My next book project is called Critique of Conspiracism, and its development was funded by a Social Sciences and Humanities Research Council of Canada Postdoctoral Fellowship (2021-2023) in the Department for the Study of Religion at the University of Toronto. Under contract with the Routledge Conspiracy Theories series, the book extends ideas that I began developing in a course called “Religion and Conspiracy Theories” in the Arts First program at the University of Waterloo.

Preparatory Talks

Over the past few years I have presented my work on the project at the American Academy of Religion Meetings in San Antonio in November 2021 (“Violence, Religion, and Conspiratorial Thinking” ), in a talk called “Conspiracism and Critique: A Critical Theory and Political Theology of Conspiratorial Thinking” in the Department for the Study of Religion Colloquium Series at the University of Toronto on March 17, 2022, and in a talk for the Canadian Institute for Far-Right Studies on July 25, 2024 (“What is Conspiracism?

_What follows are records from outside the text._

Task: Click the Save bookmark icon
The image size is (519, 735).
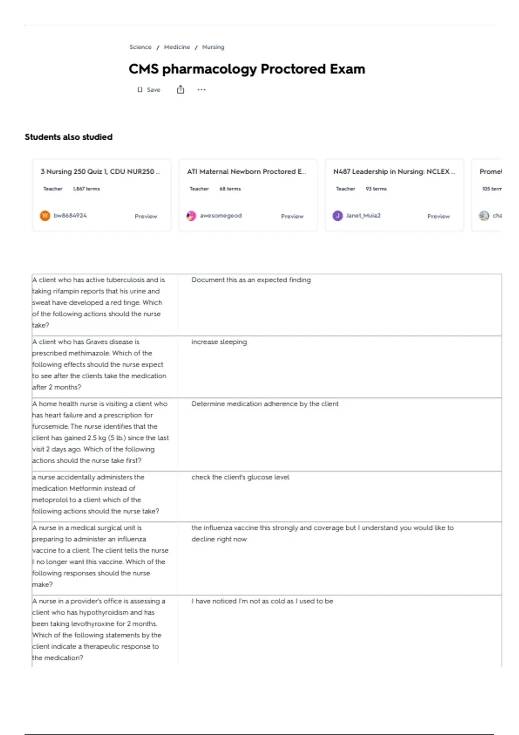Action: click(x=140, y=90)
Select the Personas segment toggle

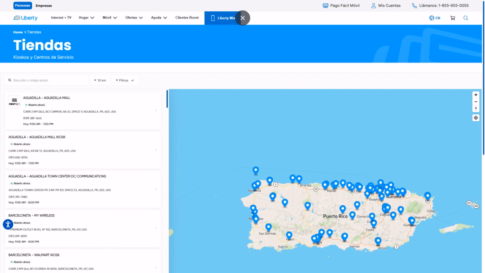point(22,6)
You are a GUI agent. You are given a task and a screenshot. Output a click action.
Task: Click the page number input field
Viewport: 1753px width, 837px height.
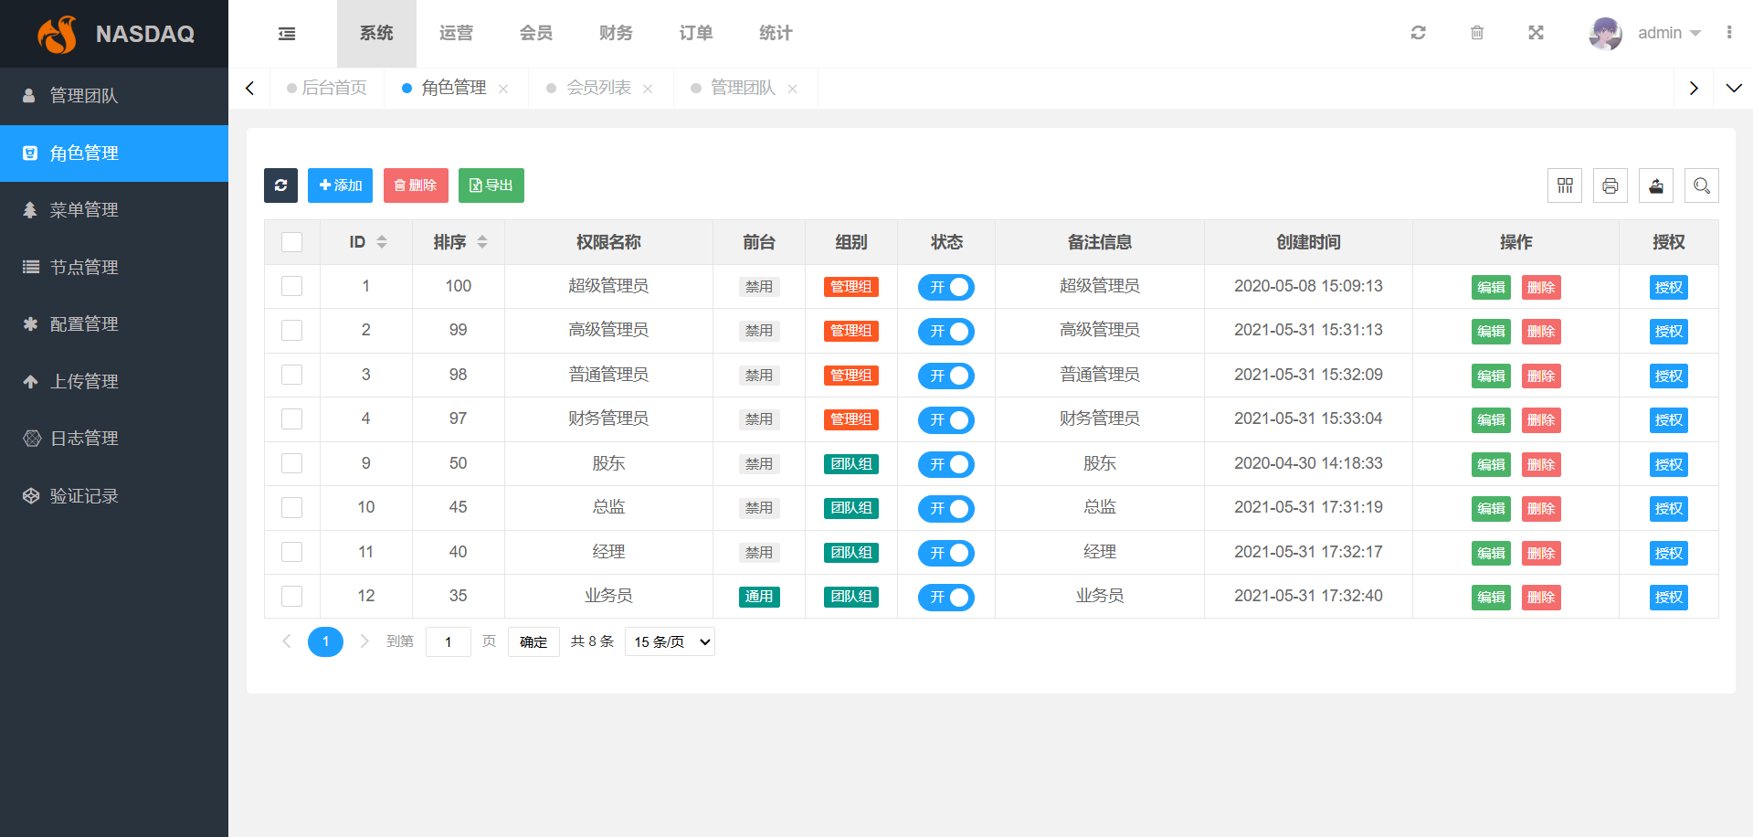point(448,641)
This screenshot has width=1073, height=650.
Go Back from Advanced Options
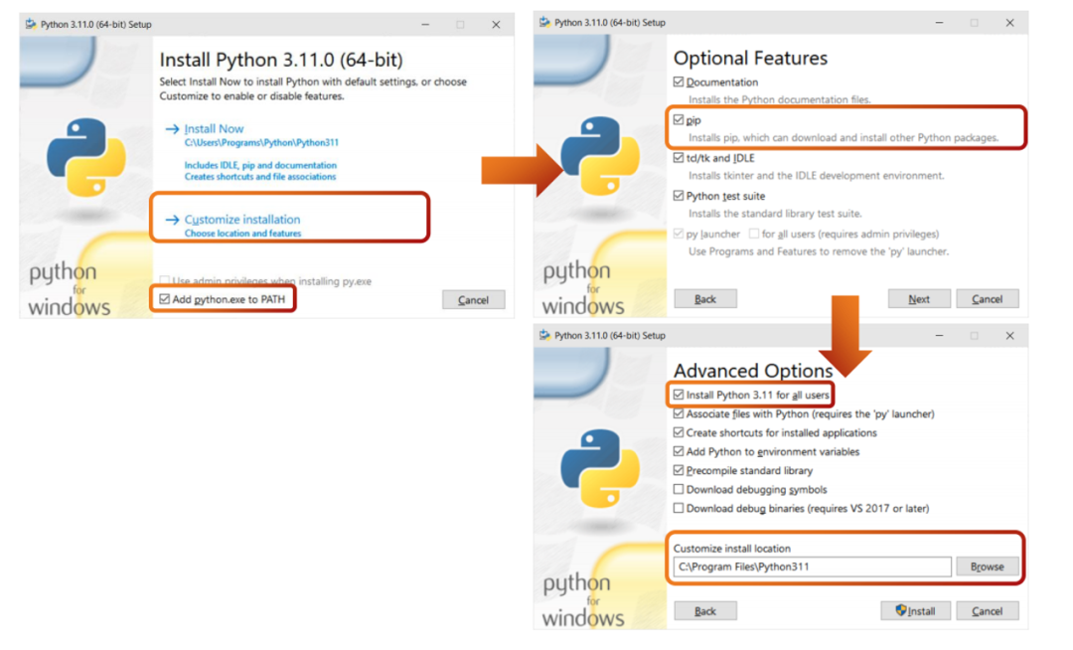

What is Critique?: Conspiratorial Thinking and the Hermeneutics of Suspicion”).

Description

“If we look at the most sweeping conspiracy theories, they insist that nothing happens by accident; nothing is as it seems; and that everything is connected. Yet these salient characteristics are strikingly similar to the features of many religious belief systems. To be sure, this is not to say that religions are conspiracy theories, only that there are structural similarities that sometimes lead them to join hands.”

– Michael Barkun, Preface to the Brill Handbook of Conspiracy Theory and Contemporary Religion

What is the relationship between conspiratorial thinking and critique? How do conspiracy theories – albeit in distorted and blindered ways – mirror the hermeneutics of suspicion found elsewhere in critical theory and critical thinking? How can conspiracism as an all-encompassing epistemology be challenged and resisted without the simplistic use of forcible critique against another version of itself, and without false equivocations between conspiracism and critique? Critique of Conspiracism provides a detailed treatment of these questions without ceding ground to the oversimplifications of conspiratorial thinking and without taking up a patronizing distance from the very human desire to see the world in conspiratorial terms. In three chapters, this study argues that only by combining insights from three discourses and paradigms – Critical Theory, Political Theology, and Internal Family Systems – can conspiracism be successfully critiqued without falling into the numerous epistemological deadlocks that characterize this social pathology. Intervening simultaneously in the domains of reason (using contemporary critical theories in the tradition of the Frankfurt School), religion (using the scholarly study of religion and critical forms of political theology), and therapy (using the modality of Internal Family Systems), Critique of Conspiracism provides concrete suggestions for responding to conspiracy theorists that avoid the pitfalls of withdrawal into moral abstinence and the use of persuasive force in debunking.